The MoS said the country has moved the needle on the digital economy from about 4.5 per cent of the total GDP to a target of 20 per cent by 2025-26 and is at 11 per cent today.
"India has rapidly digitised its economy in the last eight years, we have moved the needle on the digital economy from about 4.5 per cent of the total GDP to a target of 20 per cent by 2025-26. We are at about 11 per cent today but the digital economy and the innovation economy are growing 2.5 or 3 times faster than the non-digital part of the GDP," the MoS for Electronics and Information Technology said during the global AI summit hosted by Britain.
The delegates included international digital ministers, technology sector leaders, top academics and civil society representatives. They discussed shared risks from emerging AI technology and explored mitigations.
Chandrasekhar said the Indian government has maintained that International collaboration "such as this (Global AI summit), international conversations between countries, are extremely important as we move forward to shaping the future of tech at a time and in a year where technology is certainly throwing up the most exciting opportunities ever in the history of mankind.

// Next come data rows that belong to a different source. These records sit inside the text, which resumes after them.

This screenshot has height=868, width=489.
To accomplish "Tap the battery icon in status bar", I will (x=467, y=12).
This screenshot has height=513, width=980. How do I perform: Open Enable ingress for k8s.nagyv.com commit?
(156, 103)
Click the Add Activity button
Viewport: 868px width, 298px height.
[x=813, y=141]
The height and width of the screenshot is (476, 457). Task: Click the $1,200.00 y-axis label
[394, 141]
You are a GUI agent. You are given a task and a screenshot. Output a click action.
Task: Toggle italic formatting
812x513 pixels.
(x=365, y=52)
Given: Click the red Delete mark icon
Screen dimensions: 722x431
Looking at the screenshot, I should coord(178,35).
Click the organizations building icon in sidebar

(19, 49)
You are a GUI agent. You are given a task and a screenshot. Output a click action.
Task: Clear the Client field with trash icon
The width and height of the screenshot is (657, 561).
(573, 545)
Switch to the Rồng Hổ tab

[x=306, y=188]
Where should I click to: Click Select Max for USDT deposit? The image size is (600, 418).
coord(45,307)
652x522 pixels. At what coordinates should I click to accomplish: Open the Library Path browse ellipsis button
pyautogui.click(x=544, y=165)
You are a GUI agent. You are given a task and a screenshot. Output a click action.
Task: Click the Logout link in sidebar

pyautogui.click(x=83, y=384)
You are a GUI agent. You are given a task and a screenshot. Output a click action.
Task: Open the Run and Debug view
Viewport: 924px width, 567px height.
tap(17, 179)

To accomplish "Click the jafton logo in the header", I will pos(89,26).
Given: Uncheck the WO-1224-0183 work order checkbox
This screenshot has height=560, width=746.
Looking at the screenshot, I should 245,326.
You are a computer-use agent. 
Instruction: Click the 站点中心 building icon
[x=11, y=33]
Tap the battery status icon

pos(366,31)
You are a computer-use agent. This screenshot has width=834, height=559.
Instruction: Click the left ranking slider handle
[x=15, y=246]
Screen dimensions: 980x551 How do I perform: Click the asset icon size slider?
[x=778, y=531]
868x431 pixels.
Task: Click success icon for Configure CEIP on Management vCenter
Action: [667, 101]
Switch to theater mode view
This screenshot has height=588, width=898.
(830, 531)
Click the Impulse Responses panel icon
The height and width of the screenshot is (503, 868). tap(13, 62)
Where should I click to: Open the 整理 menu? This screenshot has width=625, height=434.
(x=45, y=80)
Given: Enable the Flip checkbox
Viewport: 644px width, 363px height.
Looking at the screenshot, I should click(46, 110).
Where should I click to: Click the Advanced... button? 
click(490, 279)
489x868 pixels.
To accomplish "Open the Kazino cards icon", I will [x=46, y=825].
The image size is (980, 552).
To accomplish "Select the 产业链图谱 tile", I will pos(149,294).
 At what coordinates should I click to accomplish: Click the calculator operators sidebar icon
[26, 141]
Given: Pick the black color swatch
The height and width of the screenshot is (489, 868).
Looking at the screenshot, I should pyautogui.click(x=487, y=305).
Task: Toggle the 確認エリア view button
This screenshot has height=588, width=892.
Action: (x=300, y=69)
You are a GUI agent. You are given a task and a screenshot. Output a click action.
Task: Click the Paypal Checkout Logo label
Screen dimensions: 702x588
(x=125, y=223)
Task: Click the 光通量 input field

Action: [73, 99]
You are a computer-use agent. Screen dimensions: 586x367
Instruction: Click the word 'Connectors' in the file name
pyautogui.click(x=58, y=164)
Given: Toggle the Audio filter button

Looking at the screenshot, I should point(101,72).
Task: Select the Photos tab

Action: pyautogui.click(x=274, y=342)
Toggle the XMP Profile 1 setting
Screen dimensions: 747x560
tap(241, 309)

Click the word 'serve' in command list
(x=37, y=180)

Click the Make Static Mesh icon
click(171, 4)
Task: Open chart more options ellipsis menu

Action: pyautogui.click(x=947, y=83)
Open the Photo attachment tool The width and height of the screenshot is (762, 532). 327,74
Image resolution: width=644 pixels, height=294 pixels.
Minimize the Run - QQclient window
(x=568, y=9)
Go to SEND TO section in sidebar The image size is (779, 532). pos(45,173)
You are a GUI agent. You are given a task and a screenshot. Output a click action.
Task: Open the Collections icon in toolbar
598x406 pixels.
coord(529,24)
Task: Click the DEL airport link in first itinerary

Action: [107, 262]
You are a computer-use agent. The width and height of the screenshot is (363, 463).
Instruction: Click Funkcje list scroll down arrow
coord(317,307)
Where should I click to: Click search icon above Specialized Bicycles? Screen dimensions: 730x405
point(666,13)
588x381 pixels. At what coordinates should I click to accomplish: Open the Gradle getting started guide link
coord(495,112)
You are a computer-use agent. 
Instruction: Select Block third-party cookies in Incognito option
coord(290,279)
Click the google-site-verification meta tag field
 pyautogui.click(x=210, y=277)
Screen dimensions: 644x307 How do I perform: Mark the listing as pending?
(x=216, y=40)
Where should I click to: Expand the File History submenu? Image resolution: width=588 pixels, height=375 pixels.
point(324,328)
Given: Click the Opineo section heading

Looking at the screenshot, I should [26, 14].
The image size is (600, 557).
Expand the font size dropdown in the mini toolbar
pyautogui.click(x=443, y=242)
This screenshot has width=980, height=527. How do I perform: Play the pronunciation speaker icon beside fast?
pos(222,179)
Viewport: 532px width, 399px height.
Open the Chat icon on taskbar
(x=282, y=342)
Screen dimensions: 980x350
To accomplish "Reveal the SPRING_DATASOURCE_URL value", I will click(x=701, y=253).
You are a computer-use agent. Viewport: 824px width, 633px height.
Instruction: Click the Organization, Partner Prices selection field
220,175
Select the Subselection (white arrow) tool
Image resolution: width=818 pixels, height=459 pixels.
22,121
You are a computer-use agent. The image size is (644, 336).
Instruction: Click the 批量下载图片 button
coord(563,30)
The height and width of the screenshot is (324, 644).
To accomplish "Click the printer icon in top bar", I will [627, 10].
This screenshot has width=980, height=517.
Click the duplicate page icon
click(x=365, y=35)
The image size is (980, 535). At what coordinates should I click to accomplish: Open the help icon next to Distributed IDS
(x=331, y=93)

The Global AI Summit is a conference that brings together policymakers, investors, and innovators to discuss AI. The summit explores the state of AI, investment cases, commitments, and governance.
Chandrasekhar said Prime Minister Narendra Modi "has argued for several years that the future of tech, whether it be innovation, whether it be partnerships or indeed the institutional framework for regulating the technology and innovation for the common good of all humans and all mankind should be driven by a coalition of nations rather than just one country or two countries and that the institutional framework should be less episodic and a lot more sustained and with strategic clarity."
He said: "So for us, all things digital represent real bread and butter, real goals and real objectives and artificial intelligence is a kinetic enabler of the already accelerating digital economy, growth and governments."
The UK and its global partners on Wednesday announced an 80 million pound project for funding artificial intelligence projects around the world, beginning in Africa.
The announcement was made on the first day of the Artificial Intelligence (AI) Safety Summit that began today at the historic British technological landmark, Bletchley Park, near London.
Rajeev Chandrasekhar is representing India at the two-day summit.
The 80 million pounds (USD 100 million) funding is the result of a collaboration between Britain, Canada and the Bill and Melinda Gates Foundation to boost "safe and responsible" programming, according to the UK Foreign Office.
The UK AI for Development Programme will contribute 38 million pounds to the collaboration which shows the UK investing in partnerships that are using cutting-edge technology to solve global challenges.